Lentil and Kidney Bean Balls with Creamy Cranberry Gravy

Prep: 20 minutes Cook: 25 minutes Serves: 20 Print

Ingredients

·         75ml oil, divided 

·         2 large red onions, peeled and diced 

·         4 garlic cloves, crushed

·         3 tsp coriander, ground 

·         3 tsp paprika 

·         1kg tinned green lentils, drained and washed 

·         1kg tinned red kidney beans, drained and washed 

·         4 tbsp tomato puree 

·         200g Paxo Sage and Onion Stuffing Mix

·         25g Bisto Low Salt Gravy Granules  

 

For the gravy 

·         25ml oil 

·         1 onion, peeled and sliced 

·         100g cranberries, chopped 

·         4 tbsp tomato puree 

·         1l soya milk

·         75g l Bisto Low Salt Gravy Granules

Allergens

Please check the ingredients declaration on the products you use making this recipe.
Cereals containing gluten
Soybeans
Milk
Celery

Suitable for

Vegetarian
Vegan

Method

1.       Pre heat the oven to 200°C, 400° F, gas mark 6.

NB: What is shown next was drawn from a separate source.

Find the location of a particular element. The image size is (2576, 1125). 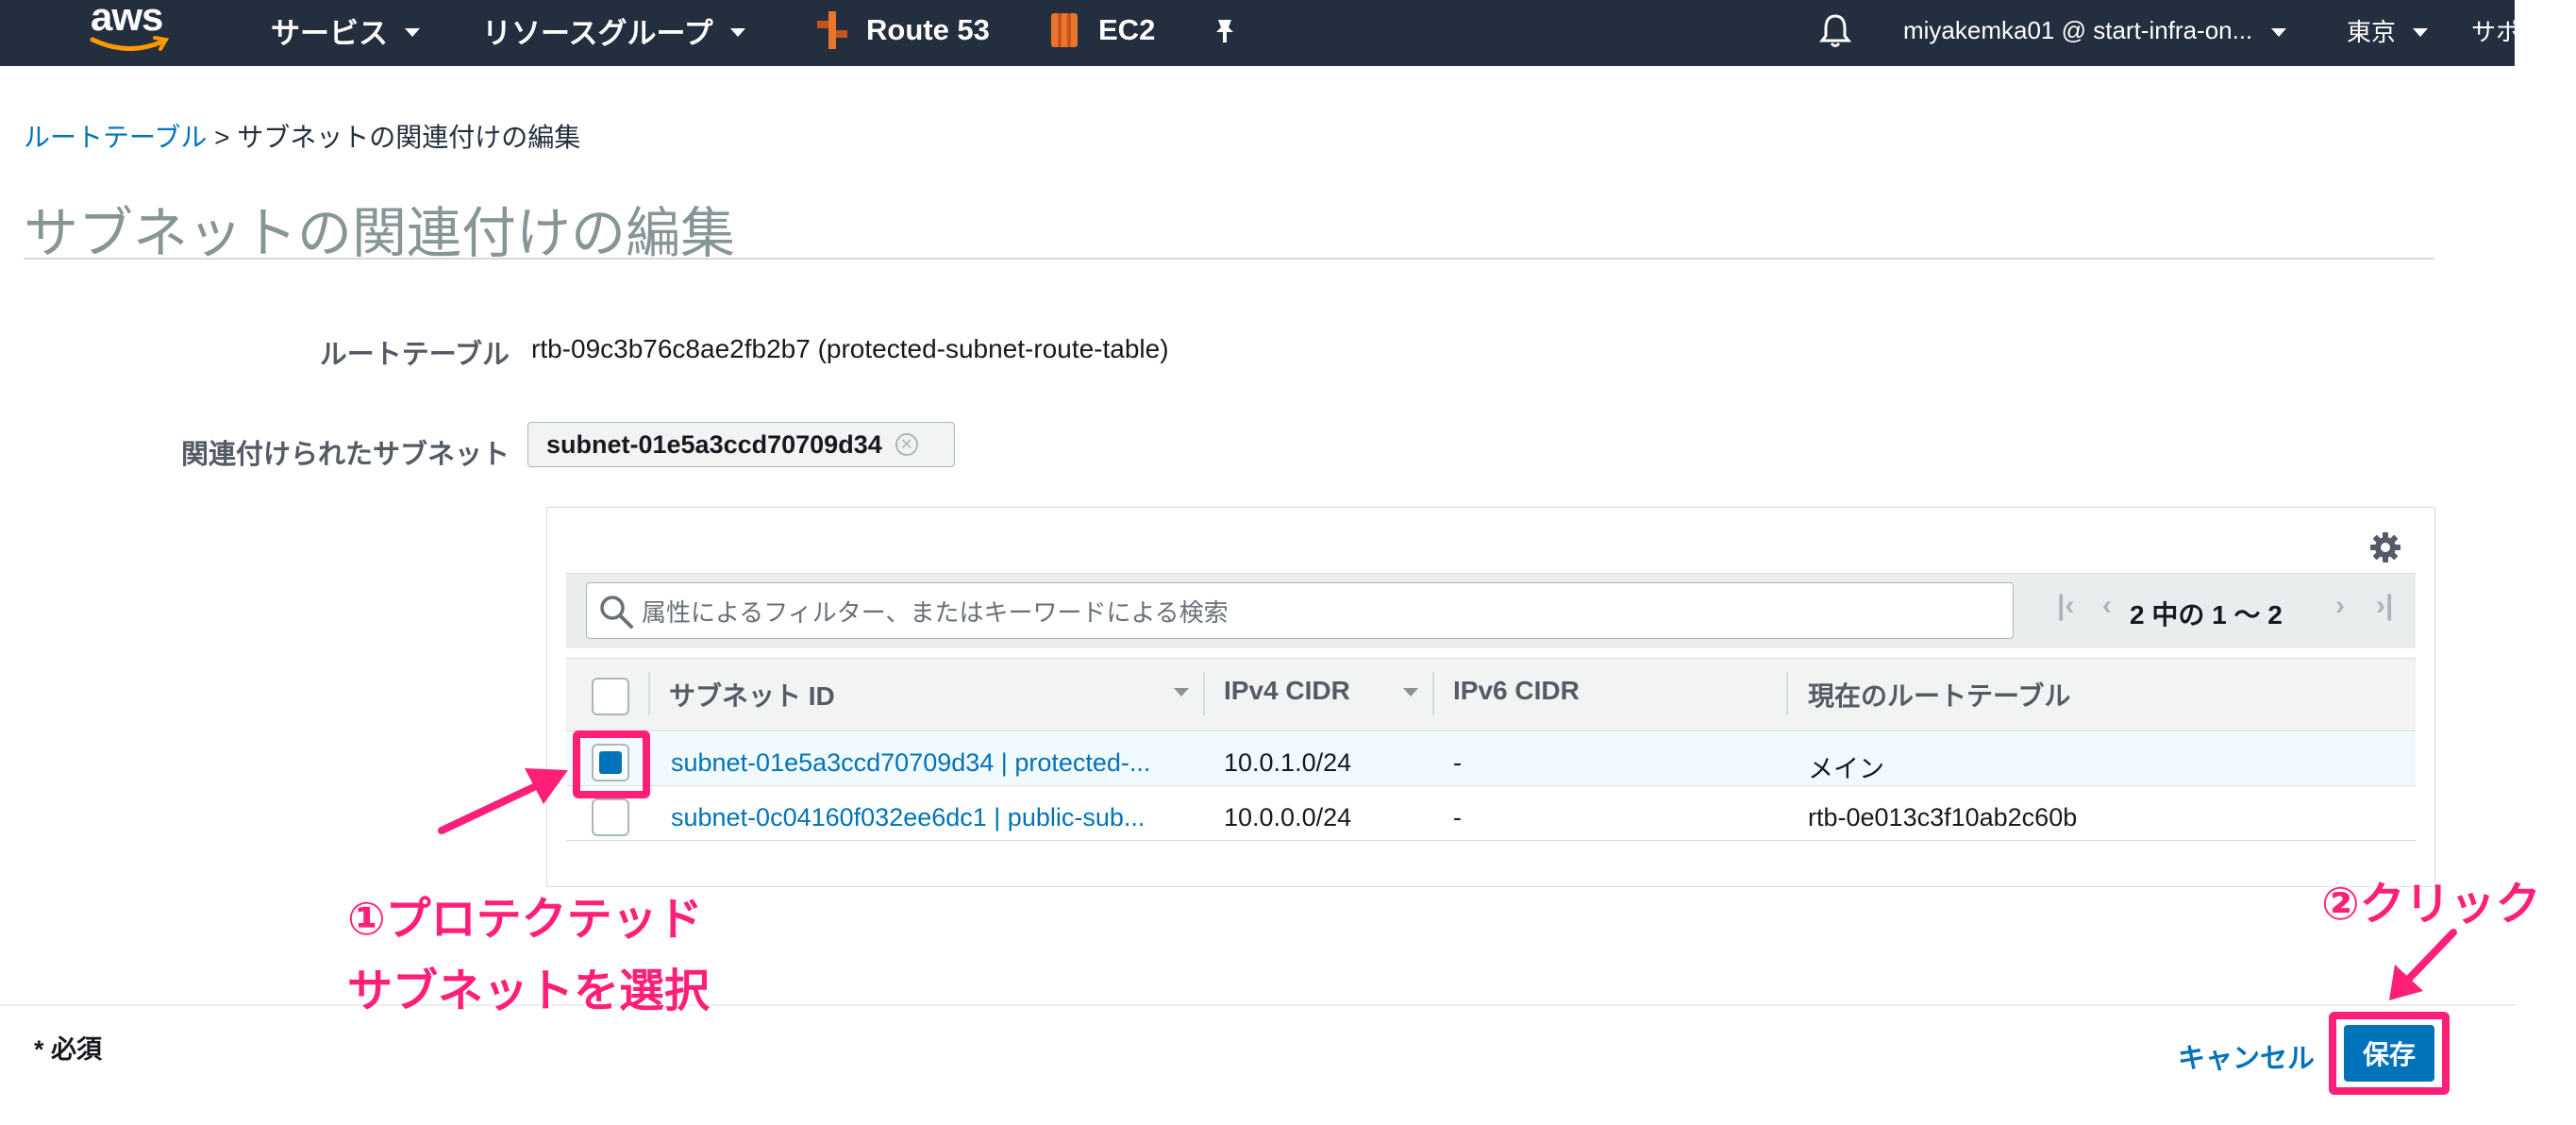

aws-logo: aws is located at coordinates (129, 28).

2.        Heat 50ml of the oil in a pan and cook the red onions for 5 minutes. Add the garlic, coriander and   
           paprika and cook for a further 1 minute. 

3.        Add the lentil, kidney beans, tomato puree and breadcrumbs and mix together. 

4.        Transfer into a food processor and blend to a paste. 

5.        Remove the mixture from the processor and mould into 40 balls. 

6.        Place on to a roasting tray, drizzle with the remaining oil, and cook for 20 minutes. 

7.        For the sauce, heat the oil in a pan and cook the onions for 5 minutes. 

8.        Add the cranberries and tomato puree and cook for 1 minute. 

9.        Add the soya milk and bring to the boil. Stir in the Bisto Reduced Salt Gravy Granules and simmer for 5
          minutes. 

Hints & Tips: Great with mash, or pasta.